La bibliothèque libre.
Traduction par E. La Chesnais.
Société du Mercure de France (p. 128-139).


CHAPITRE II

LES DEUX SERMENTS


Sir Daniel était dans le hall ; il allait et venait rageusement devant le feu en attendant Dick. Il n’y avait personne que Sir Olivier, assis discrètement dans un coin, qui feuilletait son bréviaire et marmottait.

— Vous m’avez fait demander, Sir Daniel ? dit Shelton.

— Je vous ai fait demander, parfaitement, répondit le chevalier. Qu’est-ce que j’apprends ? Ai-je été pour vous un mauvais tuteur que vous vous hâtiez de croire au mal que l’on conte sur moi ? Ou parce que vous me voyez battu pour cette fois, pensez-vous à quitter mon parti ? Par la messe, votre père n’était pas ainsi ! Là où il était, il restait, malgré vents et marée. Mais vous, Dick, vous êtes un ami des beaux jours, à ce qu’il paraît, et, aujourd’hui, vous cherchez à vous débarrasser de la foi due.

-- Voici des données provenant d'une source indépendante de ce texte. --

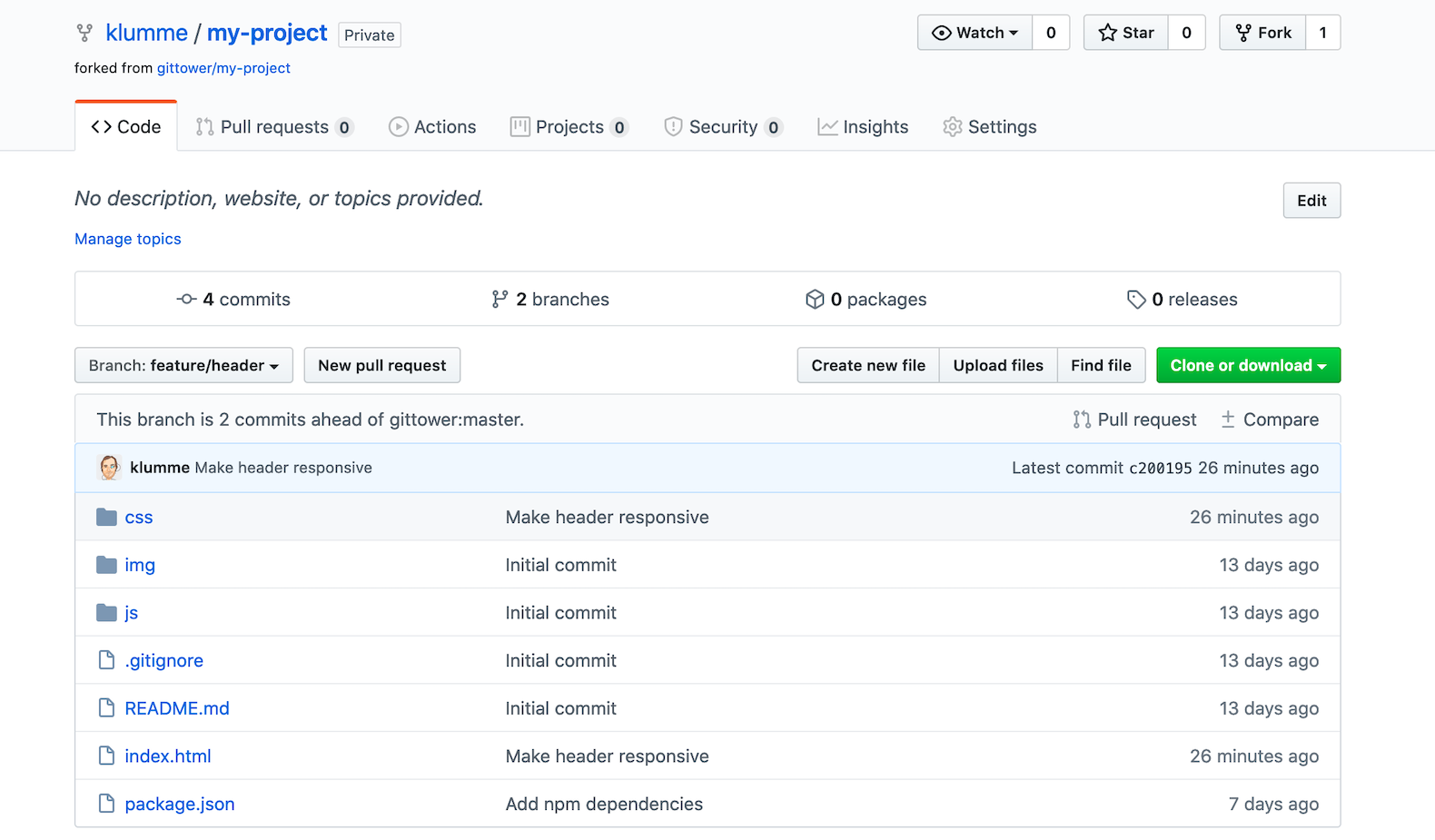Click the tag icon next to 0 releases
The height and width of the screenshot is (840, 1435).
[x=1136, y=300]
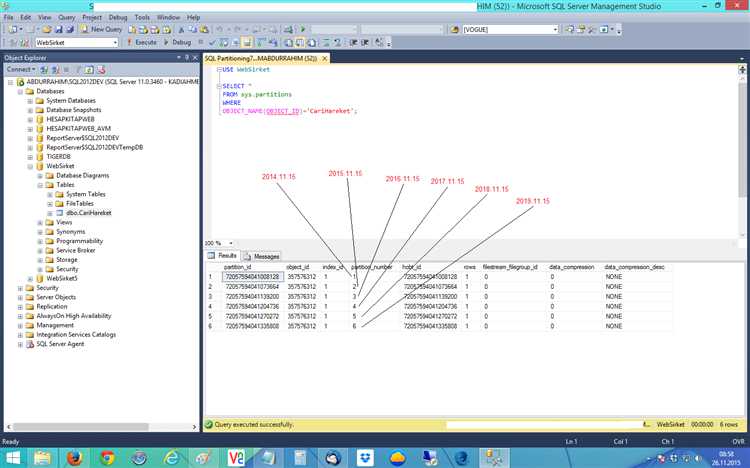Click the Debug toolbar button
750x468 pixels.
point(181,43)
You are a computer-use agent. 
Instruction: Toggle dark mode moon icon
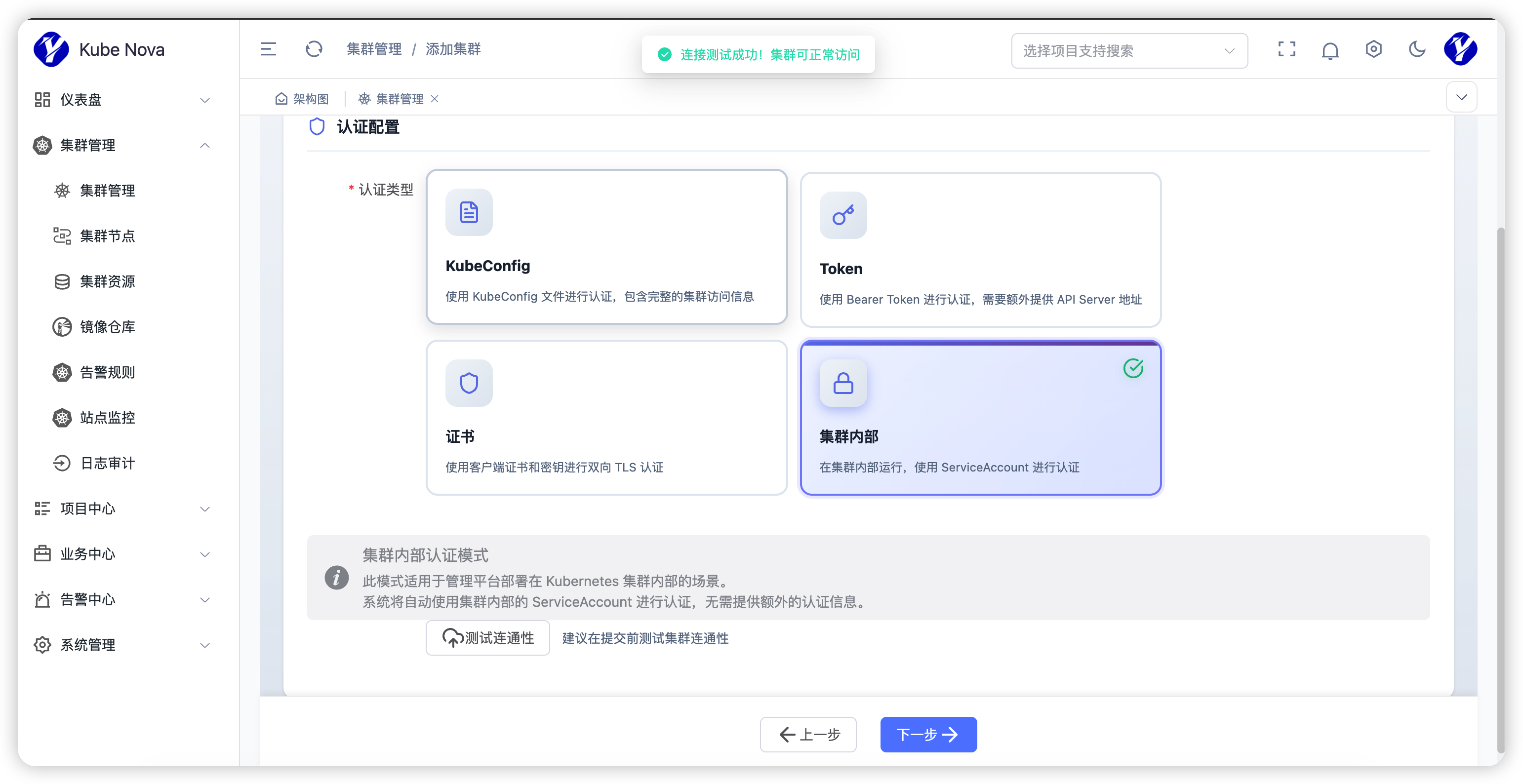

— Ne vous plaise, Sir Daniel, cela n’est pas, répliqua Dick fermement. Je suis reconnaissant et fidèle, où la gratitude et la foi sont dues. Et, avant d’en dire davantage, je vous remercie et je remercie Sir Olivier ; j’ai contracté une grande dette envers vous deux… aucune ne peut être plus grande ; je serais un chien si je l’oubliais.

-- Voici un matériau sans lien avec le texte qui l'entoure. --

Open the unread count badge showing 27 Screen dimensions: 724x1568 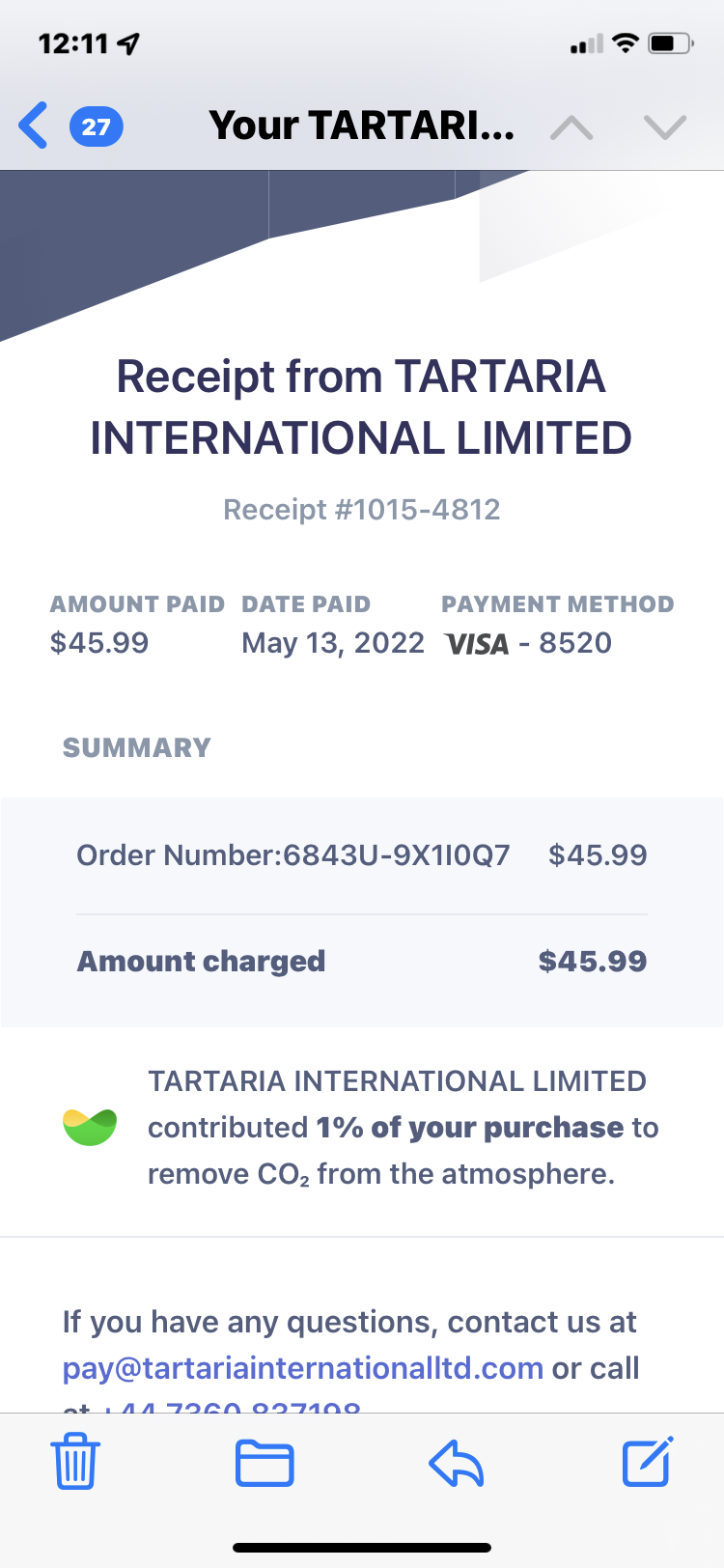tap(96, 126)
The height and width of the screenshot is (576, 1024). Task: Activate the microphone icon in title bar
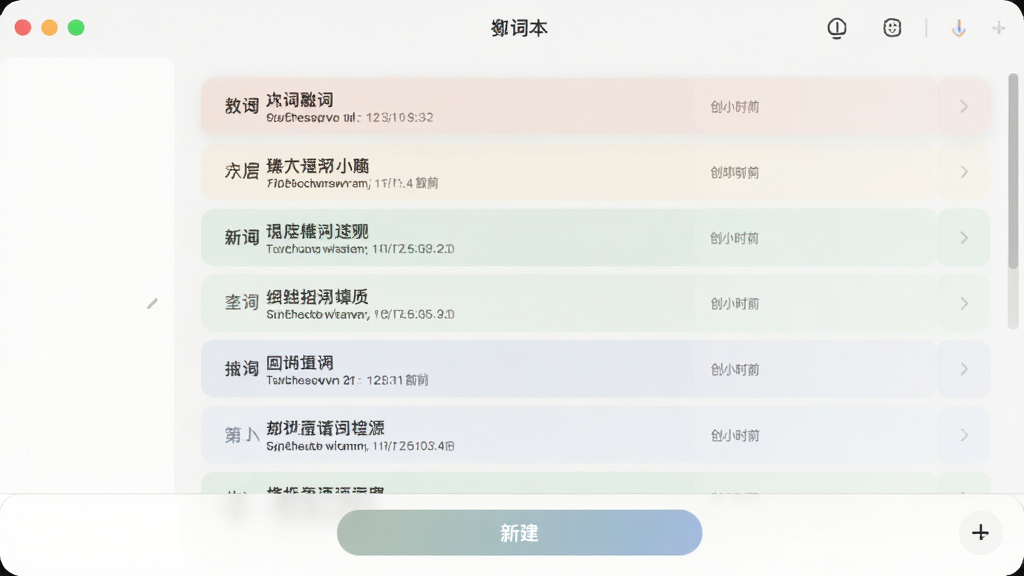click(x=958, y=28)
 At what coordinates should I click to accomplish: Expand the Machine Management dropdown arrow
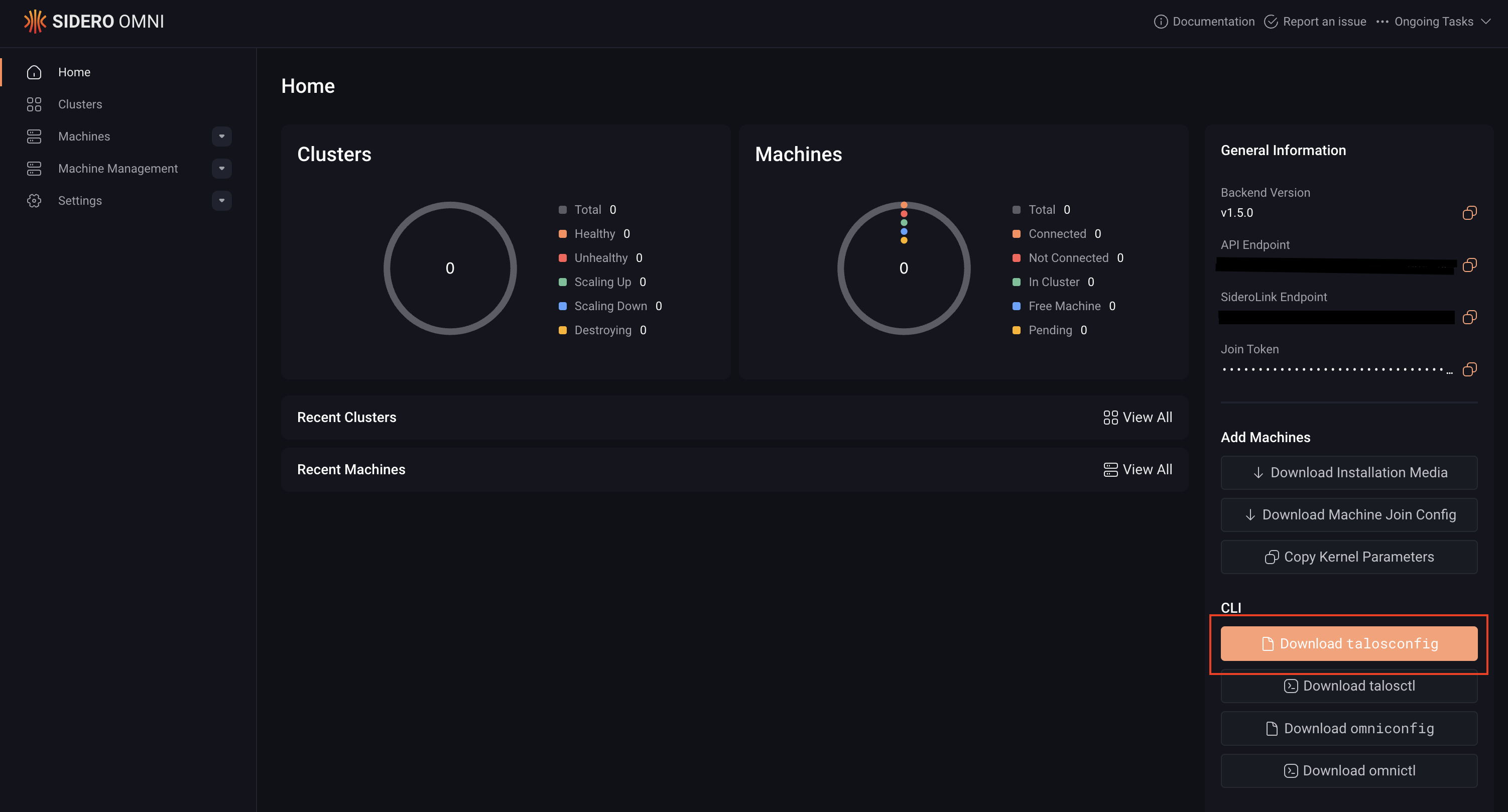click(221, 168)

— C’est bien, dit Sir Daniel ; et alors se mettant en colère : Reconnaissance et fidélité sont des mots, Dick Shelton, continua-t-il ; je regarde les actes. À cette heure de péril pour moi, lorsque mon nom est hors la loi, lorsque mes terres sont confisquées, lorsque ce bois est rempli d’hommes qui ont faim et soif de ma perte, que fait la reconnaissance ? Que fait la fidélité ? Il ne me reste qu’une faible troupe : est-ce reconnaissant ou fidèle de m’empoisonner leurs cœurs avec vos chuchotements perfides ! Épargnez-moi pareille reconnaissance ! Mais, voyons, maintenant, qu’est-ce que vous voulez ? Parlez, nous sommes ici pour répondre. Si vous avez quoi que ce soit contre moi, avancez et dites-le.

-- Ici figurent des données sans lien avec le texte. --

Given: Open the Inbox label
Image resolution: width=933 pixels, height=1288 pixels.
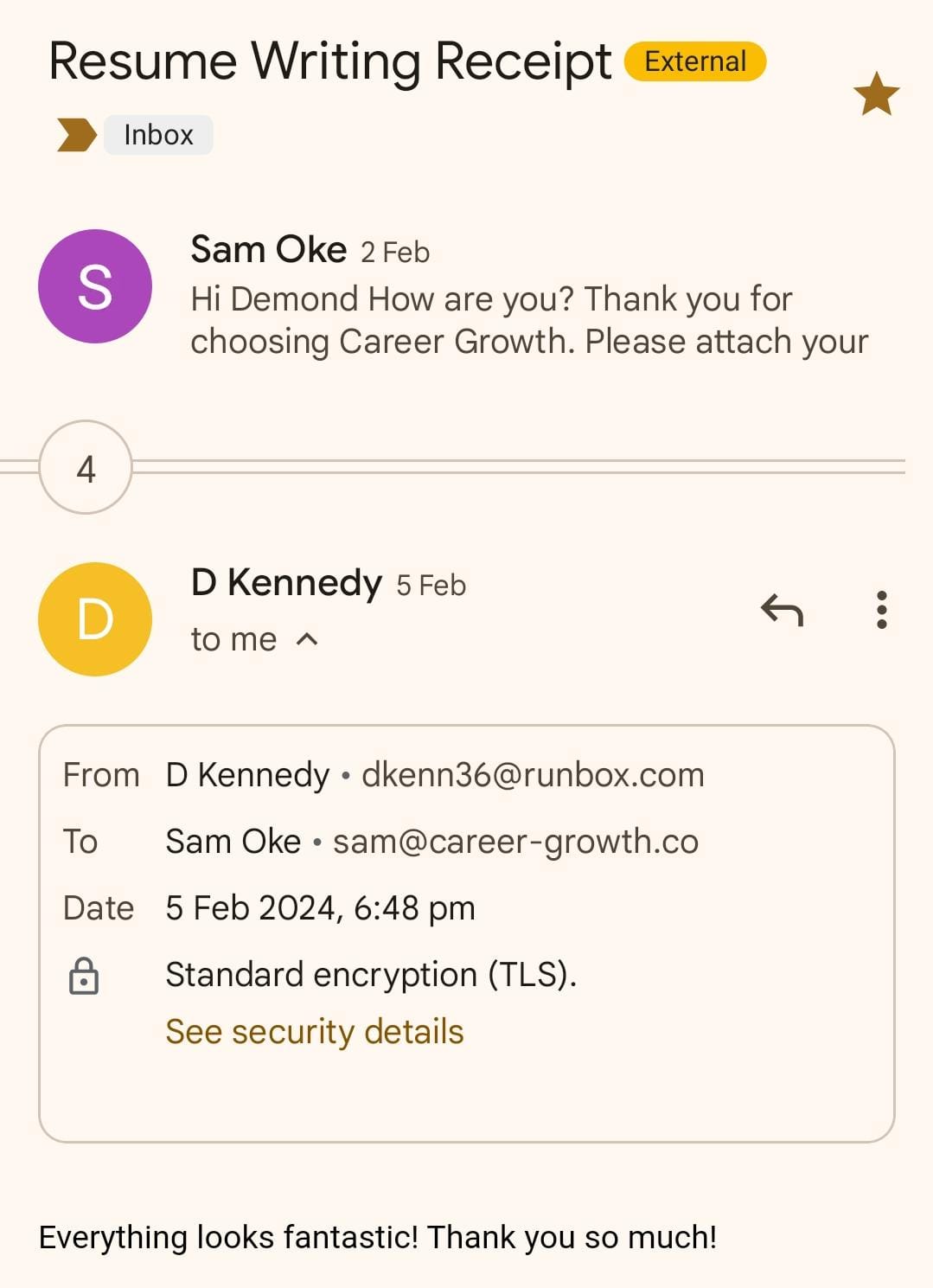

— Monsieur, répliqua Dick, mon père est mort quand je n’étais qu’un enfant. J’ai entendu dire qu’il fut tué traîtreusement. J’ai entendu dire… car je ne veux pas dissimuler… que vous avez trempé dans ce crime. Et je l’avoue… je n’aurai pas l’esprit en paix, ni le cœur à vous servir, tant qu’une certitude n’aura pas dissipé ces doutes.

Sir Daniel s’assit dans une profonde méditation. Il prit son menton dans sa main et regarda Dick fixement.

— Et vous pensez que j’aurais été le tuteur du fils d’un homme que j’aurais assassiné ? demanda-t-il.

— Non, dit Dick ; pardonnez-moi si je réponds comme un rustre ; mais vous savez bien qu’une tutelle est très avantageuse. Tous ces ans passés, n’avez-vous pas joui de mes revenus et commandé mes hommes ? N’y a-t-il pas encore mon mariage ? Je ne sais pas ce que cela peut valoir… mais cela vaut quelque chose. Pardonnez-moi encore, mais, si vous avez été vil, au point de tuer un homme sous votre garde, c’étaient, peut-être, raisons suffisantes pour vous engager à une moindre vilenie.

— Quand j’étais un garçon de votre âge, répliqua sévèrement Sir Daniel, mon esprit n’était pas si porté aux soupçons. Et Sir Olivier que voici, ajouta-t-il, pourquoi, lui, un prêtre, se serait-il rendu coupable de cet acte ?

— Eh ! Sir Daniel, dit Dick, où le maître ordonne, le chien ira. Il est bien avéré que ce prêtre n’est que votre instrument. Je parle très librement ; ce n’est pas le moment des politesses. Et, comme je parle, je voudrais qu’il me soit répondu ! Et pas de réponse ! Vous questionnez seulement. Prenez garde, Sir Daniel ; car de cette manière vous augmentez mes doutes au lieu de les dissiper.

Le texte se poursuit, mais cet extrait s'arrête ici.